桜花彩麗伝

 王は間を置かずして告げる。

「後宮での淑妃や才人の件、先の王室の悲劇……寵愛(ちょうあい)や権勢を巡る争いの激化を受け、今後はいかなる妃嬪(ひひん)も正妃へ昇格する権利を有さぬものとする」

 以降、改めて勅命(ちょくめい)をもとに詔書(しょうしょ)を発するが、これは煌凌の意思であった。
 その争いの犠牲となった母、欲に取り憑かれ身を滅ぼした太后や妃嬪らを思えば、ここで負の連鎖を断ち切るのが己の使命であろう。
 少なくとも彼の治世(ちせい)では、犯すべからざる成文律(せいぶんりつ)として遵守(じゅんしゅ)していくこととなる。

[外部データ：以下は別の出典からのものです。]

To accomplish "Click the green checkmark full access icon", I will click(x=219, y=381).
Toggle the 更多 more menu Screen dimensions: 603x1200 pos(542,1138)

「こたびの処分もこの掟も、王命だ。何人(なんぴと)も覆すことは認めぬゆえ、すみやかに受け入れよ」

 蒼龍殿に戻った静寂には重厚な気配が伴っていた。
 丁寧な所作で膝を折った春蘭は正式な跪拝(きはい)の姿勢を取り、深く(こうべ)を垂れる。
 長きにわたる戦いが真に終幕したいま、自身もその役目を終えたのであった。



     ◇



 王の下した貴妃への処分と新たに定められた掟が(おおやけ)となった頃、すべてを聞き及んだ元明は彼のもとを訪ねた。
 普段よりも恭謹(きょうきん)に礼を尽くすと、几案(きあん)の上にそっと封書を置く。
 それが辞表にほかならないことは、彼の寥々(りょうりょう)ながら晴朗(せいろう)な表情を見やればすぐに分かった。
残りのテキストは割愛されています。